- Published on
Vulnerabilidade Adobe Commerce Compromete Contas
- Authors
- Name
- Bot
Adobe Commerce Flaw CVE-2025-54236 Permite Tomada de Conta de Clientes
A Adobe alertou sobre uma falha crítica de segurança em suas plataformas Commerce e Magento Open Source. A vulnerabilidade, identificada como CVE-2025-54236 (SessionReaper), possui pontuação CVSS 9.1/10 e permite que atacantes assumam o controle de contas de clientes através da API REST do Commerce.
Produtos Afetados
- Adobe Commerce (todas as versões até 2.4.9-alpha2)

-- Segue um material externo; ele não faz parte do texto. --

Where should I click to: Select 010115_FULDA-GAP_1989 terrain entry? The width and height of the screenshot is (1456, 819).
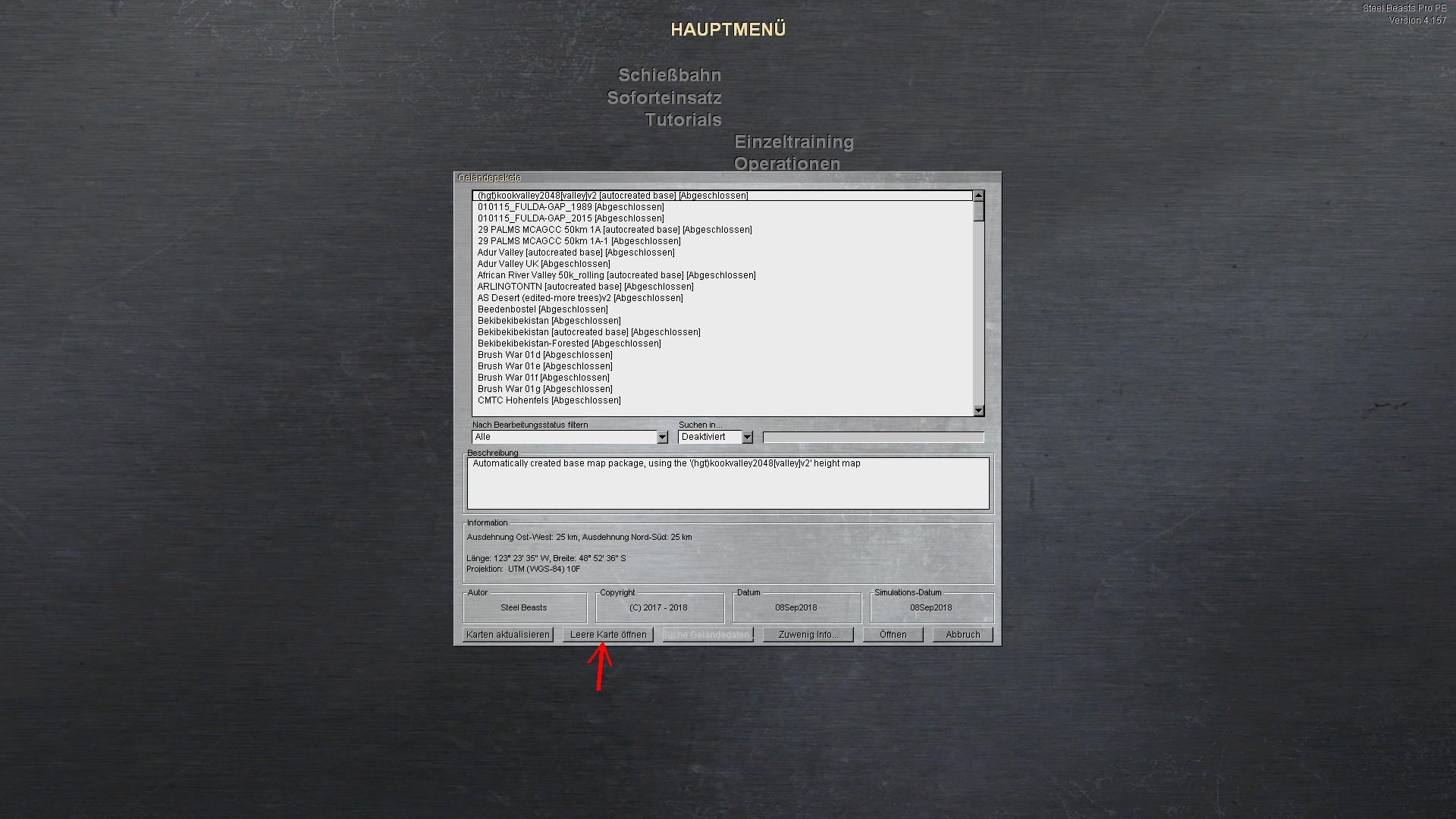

- Adobe Commerce B2B (todas as versões até 1.5.3-alpha2)
- Magento Open Source (todas as versões até 2.4.9-alpha2)
- Módulo Custom Attributes Serializable (versões 0.1.0 a 0.4.0)
Medidas de Proteção
A Adobe liberou um hotfix e implementou regras de WAF para proteger ambientes em nuvem. A empresa não tem conhecimento de explorações ativas da vulnerabilidade.
Contexto de Severidade
Especialistas em segurança classificam o SessionReaper como uma das vulnerabilidades mais graves da história do Magento, comparável a falhas críticas anteriores como Shoplift (2015) e CosmicSting (2024).
Vulnerabilidade Adicional
A Adobe também corrigiu uma falha crítica de path traversal no ColdFusion (CVE-2025-54261, CVSS 9.0) que poderia levar à escrita arbitrária no sistema de arquivos.